Both men and women collect lantana from the surrounding forest and make one or two
basket a day, in addition to working for daily wages. The Madiga community started
lantana-basket making in 1993 with the help of Vana Samrisha Samithi (VSS), a local
non-governmental organization, in collaboration with the forest department. Members
of VSS motivate the villagers of Chethe Charala to conserve their forests. Even
though lantana baskets weigh a little more than bamboo baskets, and are not as
attractive as bamboo baskets, they have several advantages. They are cheaper than
bamboo baskets, and the raw material, lantana, is more readily available than
bamboo. They have the added advantage of potentially alleviating harvesting
pressure on bamboo. If we can find good markets for lantana baskets in and around
MM Hills, then making lantana baskets may help the communities increase their
cash income, and simultaneously reduce their dependence on fast depleting
bamboo resources.
- H. Rameshkannan, N.A. Aravind and Dr.R.Uma Shaankar
Building Rapport for future interventions in KMTR
The Kalakad-Mundanthurai Tiger Reserve (KMTR), in the southern Western Ghats, is home
to some of the most intact remaining mid-elevation forest of southern India. The
low-elevation dry forest in KMTR, in contrast, has been subject to extensive disturbance
in the past, and continues to be under pressure due to fuelwood collection and occasional
grazing. An eco-development project undertaken by the Forest Department, with support
from the World Bank, has reduced these impacts considerably, though it is still common
to see women bringing home headloads of fuelwood from these forests. We surveyed villages
on the periphery of KMTR and selected three neighboring villages to work with. People
from these villages visit the forest on a daily to weekly basis to collect fuelwood. This
fuelwood is either used by the collectors themselves, or is sold to others in the village.

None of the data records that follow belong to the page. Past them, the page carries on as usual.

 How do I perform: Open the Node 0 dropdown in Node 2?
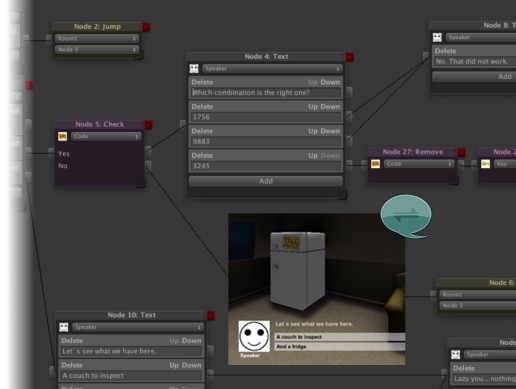pos(97,50)
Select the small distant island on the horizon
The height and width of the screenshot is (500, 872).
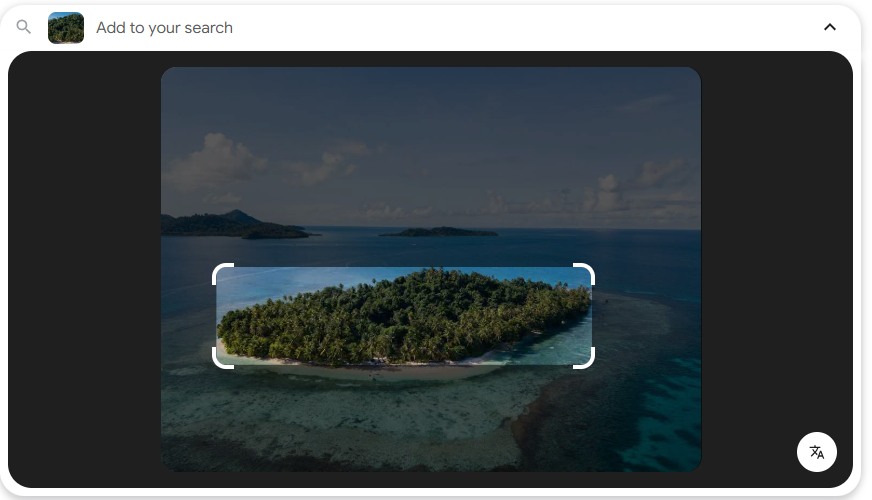click(440, 232)
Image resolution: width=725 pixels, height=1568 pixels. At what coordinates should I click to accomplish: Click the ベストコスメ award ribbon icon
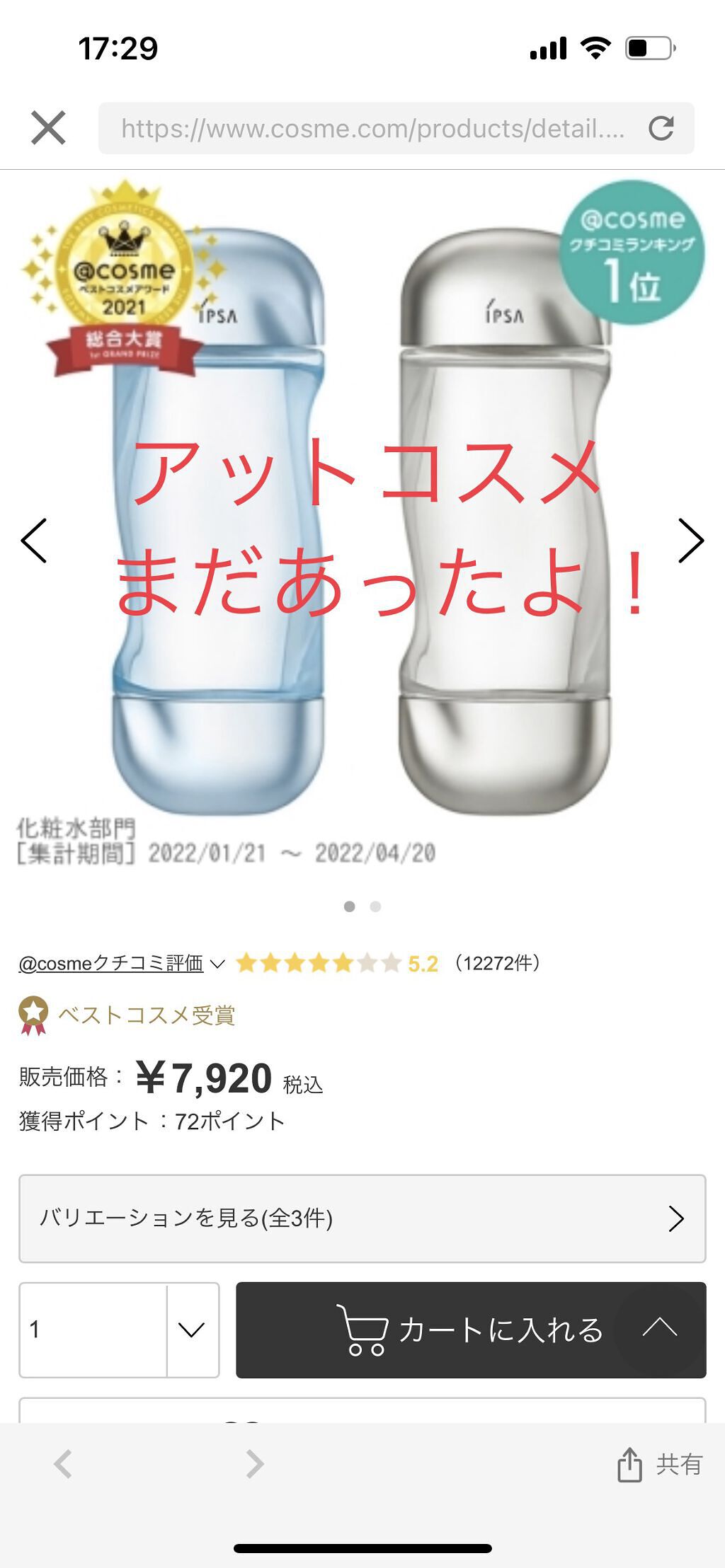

We identified three categories of collectors: those whose main livelihood was fuelwood
collection, those who were farm laborers, but collected fuelwood to supplement their
income when on-farm work was not available; and those who collected fuelwood only for
their own use. In an attempt to wean the next generation of fuelwood collectors from
collecting wood from the forest, we organized a month-long tailoring workshop for
daughters of fuelwood collectors. Since the people consider tailoring a useful vocation,
they participated enthusiastically in the workshop. This also helped build a rapport
with the community, and at the end of the program the participants showed a keen interest
in raising trees on their own lands. The rapport that we have built with the villages
should stand us in good stead in our future interventions in KMTR.